Justine Duval, élève au lycée professionnel Camille Jenatzy (18e), a reçu samedi le prix de la mémoire et du civisme André Maginot pour son travail de synthèse qui faisait suite à un voyage scolaire dans la Somme.

« J’ai été choquée par tous ces morts, ces ossuaires qui rassemblent des milliers de soldats de manière anonyme », se souvient Justine Duval, élève en bac professionnel logistique au lycée Camille Jenatzy (18e). « C’est que j’ai ressenti, je l’ai mis dans mon devoir ». Cette adolescente de 17 ans a eu l’occasion, au courant du mois d’avril 2009, de partir deux jours en voyage scolaire dans la Somme. Aux côtés de ses camarades de classe, elle a découvert des lieux hautement chargés d’histoire, vestiges douloureux des deux derniers conflits mondiaux. A son retour à Paris, elle a réalisé un devoir de synthèse dans le cadre de son cours de français. Ce travail a, en parallèle, été retenu pour participer au 16e prix de la mémoire et du civisme, initié par la fédération nationale André Maginot, dans la catégorie « Lycée professionnel ». Cette année, près de 15.000 lycéens répartis en quatre catégories ont pris part à ce concours.

Au mois d’octobre dernier, Justine, qui habite dans le 17e arrondissement, a eu la surprise d’apprendre que son travail avait été choisi pour se voir décerner le premier prix. « Je n’y croyais pas ! J’étais vraiment contente de moi », confie la jeune lycéenne qui s’est vue remettre, samedi, en présence de Bertrand Delanoë, de Francis Huster ou encore de l’historien Jean Tulard, une plaque commémorative de l’événement. Elle a également reçu de nombreux livres et DVD pour la récompenser de son travail et lui permettre d’approfondir ses connaissances en histoire contemporaine.

Guerre absurde

La fédération nationale André Maginot est l’une des plus importantes associations d’anciens combattants et de victimes de guerre avec près de 330.000 membres. Son objectif est de perpétuer la mémoire des hommes et des femmes qui ont donné leur vie pour sauver leur patrie.
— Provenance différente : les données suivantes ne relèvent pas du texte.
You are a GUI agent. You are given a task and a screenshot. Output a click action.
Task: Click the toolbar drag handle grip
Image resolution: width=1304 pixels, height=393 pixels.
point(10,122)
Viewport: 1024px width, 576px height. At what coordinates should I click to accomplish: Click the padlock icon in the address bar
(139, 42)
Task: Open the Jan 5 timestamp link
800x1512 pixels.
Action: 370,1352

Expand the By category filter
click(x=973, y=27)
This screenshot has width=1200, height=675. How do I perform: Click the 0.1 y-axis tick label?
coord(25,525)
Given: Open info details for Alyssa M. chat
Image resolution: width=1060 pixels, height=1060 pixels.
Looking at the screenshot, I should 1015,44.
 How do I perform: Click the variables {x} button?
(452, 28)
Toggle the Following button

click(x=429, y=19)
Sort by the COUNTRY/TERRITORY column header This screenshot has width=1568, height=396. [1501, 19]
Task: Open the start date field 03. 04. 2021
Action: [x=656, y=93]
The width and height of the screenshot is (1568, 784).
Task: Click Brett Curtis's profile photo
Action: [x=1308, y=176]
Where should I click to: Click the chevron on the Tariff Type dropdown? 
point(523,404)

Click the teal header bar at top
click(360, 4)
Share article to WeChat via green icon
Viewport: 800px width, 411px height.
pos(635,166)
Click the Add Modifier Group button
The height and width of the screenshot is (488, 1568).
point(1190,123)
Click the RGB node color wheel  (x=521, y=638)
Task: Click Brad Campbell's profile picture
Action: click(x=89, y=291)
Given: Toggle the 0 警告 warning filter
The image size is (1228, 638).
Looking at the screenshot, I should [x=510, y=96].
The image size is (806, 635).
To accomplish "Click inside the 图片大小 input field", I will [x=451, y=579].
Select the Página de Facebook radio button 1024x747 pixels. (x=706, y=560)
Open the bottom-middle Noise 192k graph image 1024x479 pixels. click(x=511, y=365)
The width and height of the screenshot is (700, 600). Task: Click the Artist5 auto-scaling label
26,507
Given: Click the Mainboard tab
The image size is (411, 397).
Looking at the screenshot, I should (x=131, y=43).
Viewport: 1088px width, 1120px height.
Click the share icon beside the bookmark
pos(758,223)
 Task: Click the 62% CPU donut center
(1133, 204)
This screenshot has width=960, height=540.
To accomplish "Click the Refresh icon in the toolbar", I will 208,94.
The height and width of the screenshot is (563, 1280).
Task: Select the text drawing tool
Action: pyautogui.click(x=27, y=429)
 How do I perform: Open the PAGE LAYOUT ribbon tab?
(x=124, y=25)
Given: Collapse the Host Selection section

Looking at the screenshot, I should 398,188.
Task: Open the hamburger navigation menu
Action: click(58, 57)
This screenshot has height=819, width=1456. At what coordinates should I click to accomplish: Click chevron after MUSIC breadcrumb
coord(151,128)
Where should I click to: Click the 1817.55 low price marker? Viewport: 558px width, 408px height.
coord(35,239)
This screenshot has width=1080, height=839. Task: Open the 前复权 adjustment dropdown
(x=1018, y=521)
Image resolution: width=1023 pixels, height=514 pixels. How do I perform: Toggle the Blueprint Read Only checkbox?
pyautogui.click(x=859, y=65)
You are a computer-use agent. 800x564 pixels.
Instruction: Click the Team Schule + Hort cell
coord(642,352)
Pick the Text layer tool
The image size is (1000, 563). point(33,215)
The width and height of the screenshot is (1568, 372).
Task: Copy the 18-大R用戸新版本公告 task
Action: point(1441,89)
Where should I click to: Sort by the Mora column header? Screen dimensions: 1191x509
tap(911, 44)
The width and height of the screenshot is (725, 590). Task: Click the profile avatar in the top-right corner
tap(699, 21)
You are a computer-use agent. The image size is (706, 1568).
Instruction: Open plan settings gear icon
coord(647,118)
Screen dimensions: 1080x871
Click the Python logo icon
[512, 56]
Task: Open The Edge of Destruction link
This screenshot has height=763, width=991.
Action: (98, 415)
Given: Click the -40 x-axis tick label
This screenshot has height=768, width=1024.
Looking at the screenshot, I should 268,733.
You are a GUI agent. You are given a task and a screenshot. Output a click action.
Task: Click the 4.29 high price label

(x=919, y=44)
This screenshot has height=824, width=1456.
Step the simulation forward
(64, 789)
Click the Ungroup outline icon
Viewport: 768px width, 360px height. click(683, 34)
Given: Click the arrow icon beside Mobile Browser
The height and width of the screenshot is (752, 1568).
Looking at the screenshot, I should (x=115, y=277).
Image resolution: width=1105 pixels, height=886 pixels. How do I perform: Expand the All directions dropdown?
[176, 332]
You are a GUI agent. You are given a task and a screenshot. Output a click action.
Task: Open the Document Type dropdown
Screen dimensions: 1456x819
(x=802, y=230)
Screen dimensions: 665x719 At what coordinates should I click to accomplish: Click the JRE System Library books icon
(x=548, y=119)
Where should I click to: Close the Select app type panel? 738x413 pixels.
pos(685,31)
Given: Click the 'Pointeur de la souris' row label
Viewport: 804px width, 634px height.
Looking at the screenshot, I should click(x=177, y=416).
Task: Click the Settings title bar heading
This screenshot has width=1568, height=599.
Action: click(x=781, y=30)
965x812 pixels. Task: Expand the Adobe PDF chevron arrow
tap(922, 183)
Un sacrifice qui a marqué l’esprit de Justine : « Nous avons visité beaucoup de cimetières de la Première et de la Seconde guerre mondiale », raconte-t-elle. « C’est incroyable de voir tout ce qu’on a été capable de faire pour tuer d’autres hommes ». Une anecdote dramatique a particulièrement frappé la jeune lycéenne : « Nous nous sommes recueillis sur la tombe d’un soldat noir qui a été abattu parce qu’il refusait de combattre. C’est complètement absurde : on a tué des gens parce qu’ils ne voulaient pas en tuer d’autres », conclut-elle avec émotion.